Is Uber mishandling your data?

Is Uber mishandling your data?

Heather Parry

By Heather Parry

15 June 2017

This week, several sources reported that the Federal Trade Commission (FTC) has launched an enquiry into ride-hailing app Uber and the company’s privacy practices.

Several high-profile instances of data mishandling—including employees’ ability to track the location of customers without obtaining their permission, for which the company was fined $20,000 last year—have apparently caught the attention of investigators at the FTC, who are now said to be focusing their attention on the wider privacy practices of the company as a whole.

While it may be that the investigation into Uber is closed quietly, without much impact, there’s also a possibility that it could lead to fully-fledged legal complaint against them.

The FTC has already taken action against Uber—most notably earlier this year, when they penalized the company for misleading drivers about potential earnings. As a result of that action, Uber agreed to pay $20 million in refunds to drivers affected by the misleading claims. Uber, it seems, are no strangers to investigation.
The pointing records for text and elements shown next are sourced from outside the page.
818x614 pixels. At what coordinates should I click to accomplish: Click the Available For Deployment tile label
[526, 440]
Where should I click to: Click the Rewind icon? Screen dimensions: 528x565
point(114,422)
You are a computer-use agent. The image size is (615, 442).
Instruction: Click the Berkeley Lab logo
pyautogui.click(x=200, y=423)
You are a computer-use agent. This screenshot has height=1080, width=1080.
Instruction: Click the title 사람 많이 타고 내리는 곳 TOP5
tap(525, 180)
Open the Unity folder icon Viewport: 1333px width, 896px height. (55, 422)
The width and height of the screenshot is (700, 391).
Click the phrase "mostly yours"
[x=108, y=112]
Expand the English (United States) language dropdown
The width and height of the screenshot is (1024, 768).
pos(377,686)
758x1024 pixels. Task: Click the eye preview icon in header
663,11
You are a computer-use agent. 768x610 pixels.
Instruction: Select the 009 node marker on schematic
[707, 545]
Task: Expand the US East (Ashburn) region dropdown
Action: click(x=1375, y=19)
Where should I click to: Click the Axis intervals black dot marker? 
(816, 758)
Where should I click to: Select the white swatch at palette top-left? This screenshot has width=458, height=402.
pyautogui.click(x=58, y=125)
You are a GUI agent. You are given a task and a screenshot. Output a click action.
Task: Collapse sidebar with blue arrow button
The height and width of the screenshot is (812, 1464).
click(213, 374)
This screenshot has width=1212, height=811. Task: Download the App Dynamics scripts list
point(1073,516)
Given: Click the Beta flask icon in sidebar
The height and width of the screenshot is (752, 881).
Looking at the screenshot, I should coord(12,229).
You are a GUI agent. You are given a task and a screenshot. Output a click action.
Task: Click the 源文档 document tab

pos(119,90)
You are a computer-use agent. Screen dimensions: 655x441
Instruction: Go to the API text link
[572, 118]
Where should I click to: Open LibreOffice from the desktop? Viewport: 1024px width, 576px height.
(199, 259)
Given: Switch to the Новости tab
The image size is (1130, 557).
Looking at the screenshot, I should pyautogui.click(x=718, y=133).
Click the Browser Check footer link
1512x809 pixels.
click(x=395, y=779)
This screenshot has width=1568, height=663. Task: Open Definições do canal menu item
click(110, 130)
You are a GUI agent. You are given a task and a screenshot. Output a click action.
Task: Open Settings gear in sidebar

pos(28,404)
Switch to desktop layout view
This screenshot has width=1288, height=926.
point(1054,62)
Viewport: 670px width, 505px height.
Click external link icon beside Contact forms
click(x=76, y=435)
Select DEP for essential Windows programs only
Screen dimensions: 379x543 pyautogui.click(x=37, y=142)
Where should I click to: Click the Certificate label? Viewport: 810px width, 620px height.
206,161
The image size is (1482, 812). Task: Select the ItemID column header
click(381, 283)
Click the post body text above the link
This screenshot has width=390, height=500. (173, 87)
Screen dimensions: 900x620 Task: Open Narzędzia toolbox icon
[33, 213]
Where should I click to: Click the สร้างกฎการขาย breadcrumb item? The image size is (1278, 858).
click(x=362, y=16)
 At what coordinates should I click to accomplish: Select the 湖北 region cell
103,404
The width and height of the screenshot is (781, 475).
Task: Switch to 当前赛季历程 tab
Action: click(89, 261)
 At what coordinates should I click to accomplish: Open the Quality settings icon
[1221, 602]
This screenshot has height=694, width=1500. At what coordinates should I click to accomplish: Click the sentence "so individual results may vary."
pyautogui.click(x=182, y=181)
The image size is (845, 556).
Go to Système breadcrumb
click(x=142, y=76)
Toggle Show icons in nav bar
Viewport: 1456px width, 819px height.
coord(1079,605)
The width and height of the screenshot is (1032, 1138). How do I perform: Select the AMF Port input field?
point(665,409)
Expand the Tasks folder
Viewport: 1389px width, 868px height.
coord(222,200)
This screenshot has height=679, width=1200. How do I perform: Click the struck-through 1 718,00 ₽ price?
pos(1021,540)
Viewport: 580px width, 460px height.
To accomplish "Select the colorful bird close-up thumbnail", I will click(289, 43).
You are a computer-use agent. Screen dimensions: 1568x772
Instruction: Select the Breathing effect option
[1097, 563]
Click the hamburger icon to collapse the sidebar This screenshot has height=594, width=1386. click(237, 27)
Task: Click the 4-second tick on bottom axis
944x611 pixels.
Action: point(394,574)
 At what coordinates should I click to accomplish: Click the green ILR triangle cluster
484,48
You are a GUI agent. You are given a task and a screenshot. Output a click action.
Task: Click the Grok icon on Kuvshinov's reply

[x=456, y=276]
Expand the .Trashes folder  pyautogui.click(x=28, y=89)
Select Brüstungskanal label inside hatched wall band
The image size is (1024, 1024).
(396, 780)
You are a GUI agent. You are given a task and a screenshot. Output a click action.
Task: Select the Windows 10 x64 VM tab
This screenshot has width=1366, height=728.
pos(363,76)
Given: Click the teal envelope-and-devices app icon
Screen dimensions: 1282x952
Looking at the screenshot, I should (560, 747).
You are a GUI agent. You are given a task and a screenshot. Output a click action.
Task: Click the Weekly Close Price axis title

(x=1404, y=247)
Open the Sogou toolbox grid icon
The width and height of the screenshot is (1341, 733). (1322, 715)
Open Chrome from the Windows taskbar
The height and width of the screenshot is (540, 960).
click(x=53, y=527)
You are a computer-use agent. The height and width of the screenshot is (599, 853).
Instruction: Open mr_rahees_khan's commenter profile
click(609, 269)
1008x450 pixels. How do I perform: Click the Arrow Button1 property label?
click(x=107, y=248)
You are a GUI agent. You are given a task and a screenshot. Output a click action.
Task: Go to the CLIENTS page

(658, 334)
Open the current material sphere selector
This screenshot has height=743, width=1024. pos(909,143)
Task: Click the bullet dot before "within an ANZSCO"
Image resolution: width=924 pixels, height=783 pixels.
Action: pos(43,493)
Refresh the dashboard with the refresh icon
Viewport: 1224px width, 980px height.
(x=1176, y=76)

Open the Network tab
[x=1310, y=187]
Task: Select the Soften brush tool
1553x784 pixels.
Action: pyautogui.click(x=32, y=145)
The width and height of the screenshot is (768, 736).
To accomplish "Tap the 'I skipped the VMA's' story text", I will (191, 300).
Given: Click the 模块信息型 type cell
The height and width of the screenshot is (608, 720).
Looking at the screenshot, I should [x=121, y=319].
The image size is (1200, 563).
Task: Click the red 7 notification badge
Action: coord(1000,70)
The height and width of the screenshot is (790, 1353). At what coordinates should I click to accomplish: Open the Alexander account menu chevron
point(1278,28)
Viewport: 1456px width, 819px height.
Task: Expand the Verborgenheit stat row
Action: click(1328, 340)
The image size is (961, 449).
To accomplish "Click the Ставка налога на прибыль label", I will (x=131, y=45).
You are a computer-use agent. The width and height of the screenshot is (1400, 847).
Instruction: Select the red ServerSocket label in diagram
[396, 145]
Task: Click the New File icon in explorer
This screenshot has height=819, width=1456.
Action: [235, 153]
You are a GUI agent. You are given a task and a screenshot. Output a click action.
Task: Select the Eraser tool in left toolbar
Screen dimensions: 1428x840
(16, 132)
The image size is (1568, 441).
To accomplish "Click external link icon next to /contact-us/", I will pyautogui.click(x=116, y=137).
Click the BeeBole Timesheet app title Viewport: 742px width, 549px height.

While the FTC doesn’t bring criminal cases itself, it can file formal legal complaints on the basis of misleading or unfair business practices. These complaints, which have previously been brought against such giants as Google, Facebook and Twitter, often end with a settlement in which the company agrees to change its practices—and often they agree to 20 years of privacy checkups by the FTC.

While privacy advocates have recently been frustrated by the attempt to shift regulation of ISPs from the Federal Communications Commission (FCC) to the FTC, which would have less power over such providers, news of investigations in the privacy handling of companies like Uber will come as welcome news to many.